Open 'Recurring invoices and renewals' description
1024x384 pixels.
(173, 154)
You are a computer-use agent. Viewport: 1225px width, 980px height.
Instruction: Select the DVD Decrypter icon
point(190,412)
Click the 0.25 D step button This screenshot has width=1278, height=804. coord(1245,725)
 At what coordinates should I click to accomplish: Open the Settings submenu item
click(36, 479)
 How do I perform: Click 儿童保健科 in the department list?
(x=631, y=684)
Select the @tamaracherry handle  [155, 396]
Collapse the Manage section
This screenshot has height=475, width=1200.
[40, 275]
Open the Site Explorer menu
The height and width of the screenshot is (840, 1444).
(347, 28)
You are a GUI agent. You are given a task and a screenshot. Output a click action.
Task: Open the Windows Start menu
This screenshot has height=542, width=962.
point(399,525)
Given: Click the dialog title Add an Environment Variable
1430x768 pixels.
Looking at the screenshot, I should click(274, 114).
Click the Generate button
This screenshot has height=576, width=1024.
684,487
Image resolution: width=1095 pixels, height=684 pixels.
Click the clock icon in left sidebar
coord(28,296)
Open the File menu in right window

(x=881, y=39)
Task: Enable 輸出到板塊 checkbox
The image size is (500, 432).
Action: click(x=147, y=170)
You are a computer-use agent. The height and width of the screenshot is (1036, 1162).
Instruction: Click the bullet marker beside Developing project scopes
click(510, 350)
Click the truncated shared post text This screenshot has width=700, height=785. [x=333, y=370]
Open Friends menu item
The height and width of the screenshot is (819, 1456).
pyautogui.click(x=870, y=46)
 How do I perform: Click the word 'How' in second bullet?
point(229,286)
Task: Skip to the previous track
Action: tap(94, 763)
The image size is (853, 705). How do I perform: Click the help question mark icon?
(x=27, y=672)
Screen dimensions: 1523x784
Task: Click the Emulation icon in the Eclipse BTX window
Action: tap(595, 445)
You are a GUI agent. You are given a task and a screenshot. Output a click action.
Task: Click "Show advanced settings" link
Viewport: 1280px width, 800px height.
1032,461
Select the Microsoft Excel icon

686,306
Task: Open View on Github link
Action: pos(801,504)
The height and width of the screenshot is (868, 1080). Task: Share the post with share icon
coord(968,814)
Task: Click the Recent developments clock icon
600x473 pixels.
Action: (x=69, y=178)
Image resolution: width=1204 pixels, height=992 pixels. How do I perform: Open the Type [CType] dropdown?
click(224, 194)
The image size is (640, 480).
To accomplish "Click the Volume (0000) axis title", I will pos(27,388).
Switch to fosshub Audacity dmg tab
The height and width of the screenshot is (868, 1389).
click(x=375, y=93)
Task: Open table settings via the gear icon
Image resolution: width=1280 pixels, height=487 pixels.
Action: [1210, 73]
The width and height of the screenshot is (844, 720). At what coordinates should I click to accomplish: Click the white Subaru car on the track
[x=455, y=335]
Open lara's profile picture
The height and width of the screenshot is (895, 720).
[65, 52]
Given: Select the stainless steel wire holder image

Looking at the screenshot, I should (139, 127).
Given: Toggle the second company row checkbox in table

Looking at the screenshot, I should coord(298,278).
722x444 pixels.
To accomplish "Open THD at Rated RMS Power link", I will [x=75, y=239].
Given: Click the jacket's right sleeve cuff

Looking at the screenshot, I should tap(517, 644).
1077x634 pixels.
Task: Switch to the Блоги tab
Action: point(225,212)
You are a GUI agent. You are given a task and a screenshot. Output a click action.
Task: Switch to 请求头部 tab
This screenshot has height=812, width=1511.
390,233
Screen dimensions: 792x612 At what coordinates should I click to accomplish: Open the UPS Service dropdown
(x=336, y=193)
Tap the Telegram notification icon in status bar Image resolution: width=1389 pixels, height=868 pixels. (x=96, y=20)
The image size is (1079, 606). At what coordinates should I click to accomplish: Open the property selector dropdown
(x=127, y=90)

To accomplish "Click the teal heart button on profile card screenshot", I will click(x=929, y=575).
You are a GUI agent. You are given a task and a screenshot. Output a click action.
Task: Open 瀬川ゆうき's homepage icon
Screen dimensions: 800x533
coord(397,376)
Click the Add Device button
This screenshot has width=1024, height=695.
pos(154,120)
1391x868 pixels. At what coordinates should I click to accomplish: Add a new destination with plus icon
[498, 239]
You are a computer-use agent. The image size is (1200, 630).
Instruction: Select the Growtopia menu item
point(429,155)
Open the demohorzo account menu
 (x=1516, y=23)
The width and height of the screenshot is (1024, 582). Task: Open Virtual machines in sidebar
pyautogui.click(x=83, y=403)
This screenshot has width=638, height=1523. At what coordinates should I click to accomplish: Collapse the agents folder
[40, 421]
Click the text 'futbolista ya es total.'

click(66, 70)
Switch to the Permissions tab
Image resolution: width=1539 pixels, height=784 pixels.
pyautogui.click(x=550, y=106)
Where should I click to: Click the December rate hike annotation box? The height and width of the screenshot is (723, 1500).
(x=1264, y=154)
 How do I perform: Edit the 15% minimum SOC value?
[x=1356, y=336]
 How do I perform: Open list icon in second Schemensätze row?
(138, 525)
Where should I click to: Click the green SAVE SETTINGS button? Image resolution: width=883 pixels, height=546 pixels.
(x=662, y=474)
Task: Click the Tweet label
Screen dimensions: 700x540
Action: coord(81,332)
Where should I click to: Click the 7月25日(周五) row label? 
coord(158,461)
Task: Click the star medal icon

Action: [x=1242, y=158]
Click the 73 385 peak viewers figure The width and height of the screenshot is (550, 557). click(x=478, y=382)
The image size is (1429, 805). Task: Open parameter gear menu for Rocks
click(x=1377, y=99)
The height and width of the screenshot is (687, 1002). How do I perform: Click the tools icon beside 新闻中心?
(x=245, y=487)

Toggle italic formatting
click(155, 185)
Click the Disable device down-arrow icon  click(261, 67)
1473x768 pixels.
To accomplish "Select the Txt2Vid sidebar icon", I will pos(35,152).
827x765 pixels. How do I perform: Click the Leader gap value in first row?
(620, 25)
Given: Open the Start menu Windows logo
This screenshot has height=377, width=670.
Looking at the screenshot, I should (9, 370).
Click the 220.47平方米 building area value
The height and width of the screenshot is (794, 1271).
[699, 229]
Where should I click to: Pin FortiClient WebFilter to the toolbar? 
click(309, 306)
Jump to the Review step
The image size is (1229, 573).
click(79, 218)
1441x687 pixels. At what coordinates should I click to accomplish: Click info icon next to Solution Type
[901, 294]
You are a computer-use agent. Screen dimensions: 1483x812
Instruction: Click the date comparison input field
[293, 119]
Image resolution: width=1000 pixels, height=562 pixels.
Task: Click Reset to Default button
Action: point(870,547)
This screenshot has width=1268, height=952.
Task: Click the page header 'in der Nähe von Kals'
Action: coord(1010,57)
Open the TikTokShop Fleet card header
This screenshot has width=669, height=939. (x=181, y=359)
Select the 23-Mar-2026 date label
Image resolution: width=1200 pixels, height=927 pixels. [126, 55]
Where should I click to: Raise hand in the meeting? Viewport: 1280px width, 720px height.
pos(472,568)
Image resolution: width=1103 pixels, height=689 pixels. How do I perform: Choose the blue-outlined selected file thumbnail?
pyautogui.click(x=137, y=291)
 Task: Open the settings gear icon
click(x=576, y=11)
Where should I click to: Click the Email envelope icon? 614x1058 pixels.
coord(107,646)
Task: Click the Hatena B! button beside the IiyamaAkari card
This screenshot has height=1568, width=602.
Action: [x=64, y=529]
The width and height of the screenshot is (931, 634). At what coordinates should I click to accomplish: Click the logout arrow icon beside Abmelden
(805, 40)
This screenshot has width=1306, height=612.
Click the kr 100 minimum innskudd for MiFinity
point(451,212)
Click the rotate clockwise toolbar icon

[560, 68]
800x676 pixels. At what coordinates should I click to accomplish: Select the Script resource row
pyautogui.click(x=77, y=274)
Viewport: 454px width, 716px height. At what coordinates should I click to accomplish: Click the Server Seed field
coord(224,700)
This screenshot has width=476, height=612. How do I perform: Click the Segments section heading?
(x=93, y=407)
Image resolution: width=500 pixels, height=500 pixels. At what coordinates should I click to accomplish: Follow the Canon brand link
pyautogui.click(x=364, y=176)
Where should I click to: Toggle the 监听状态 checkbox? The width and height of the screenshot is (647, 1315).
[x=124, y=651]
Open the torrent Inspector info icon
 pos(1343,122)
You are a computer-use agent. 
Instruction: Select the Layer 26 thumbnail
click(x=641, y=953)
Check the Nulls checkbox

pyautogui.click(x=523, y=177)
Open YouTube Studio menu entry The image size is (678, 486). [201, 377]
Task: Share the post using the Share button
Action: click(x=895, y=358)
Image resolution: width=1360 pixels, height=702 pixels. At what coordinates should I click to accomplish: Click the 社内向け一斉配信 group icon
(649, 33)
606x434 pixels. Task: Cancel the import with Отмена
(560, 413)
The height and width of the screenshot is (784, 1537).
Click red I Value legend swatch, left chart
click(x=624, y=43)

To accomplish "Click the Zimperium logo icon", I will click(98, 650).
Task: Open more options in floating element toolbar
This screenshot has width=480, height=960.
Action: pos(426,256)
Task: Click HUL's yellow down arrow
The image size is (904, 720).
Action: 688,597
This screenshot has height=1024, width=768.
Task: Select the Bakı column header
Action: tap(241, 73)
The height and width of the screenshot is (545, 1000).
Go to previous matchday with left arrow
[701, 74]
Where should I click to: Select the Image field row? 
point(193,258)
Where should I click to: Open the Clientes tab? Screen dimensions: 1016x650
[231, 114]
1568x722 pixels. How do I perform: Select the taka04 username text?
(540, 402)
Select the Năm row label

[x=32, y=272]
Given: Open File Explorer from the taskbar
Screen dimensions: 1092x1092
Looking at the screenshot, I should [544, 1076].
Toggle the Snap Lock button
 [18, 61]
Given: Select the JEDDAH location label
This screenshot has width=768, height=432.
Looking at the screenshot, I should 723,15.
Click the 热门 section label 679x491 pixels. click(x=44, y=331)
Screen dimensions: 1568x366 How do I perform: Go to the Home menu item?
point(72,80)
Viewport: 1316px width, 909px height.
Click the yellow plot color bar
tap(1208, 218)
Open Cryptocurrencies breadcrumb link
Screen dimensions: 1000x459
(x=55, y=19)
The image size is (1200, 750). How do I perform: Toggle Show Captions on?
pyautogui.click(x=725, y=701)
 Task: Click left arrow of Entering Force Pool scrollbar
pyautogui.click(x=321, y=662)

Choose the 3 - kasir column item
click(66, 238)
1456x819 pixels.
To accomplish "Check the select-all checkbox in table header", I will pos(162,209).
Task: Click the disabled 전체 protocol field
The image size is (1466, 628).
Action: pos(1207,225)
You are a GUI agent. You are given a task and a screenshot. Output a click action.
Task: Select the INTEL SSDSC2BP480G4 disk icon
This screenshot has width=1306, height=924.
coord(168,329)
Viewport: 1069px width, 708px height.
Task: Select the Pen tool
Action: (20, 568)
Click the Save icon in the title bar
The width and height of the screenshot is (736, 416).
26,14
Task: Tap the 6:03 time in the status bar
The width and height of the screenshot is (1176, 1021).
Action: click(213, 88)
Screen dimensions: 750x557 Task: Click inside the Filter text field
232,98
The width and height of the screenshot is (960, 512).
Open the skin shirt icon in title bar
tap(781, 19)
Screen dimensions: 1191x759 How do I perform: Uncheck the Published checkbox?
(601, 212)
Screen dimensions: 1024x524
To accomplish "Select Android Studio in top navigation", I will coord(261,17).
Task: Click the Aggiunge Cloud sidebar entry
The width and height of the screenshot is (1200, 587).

_Action item:_ Looking at the entries above, count the lines that contain "step" and answer with only the number.

_Task result:_ 2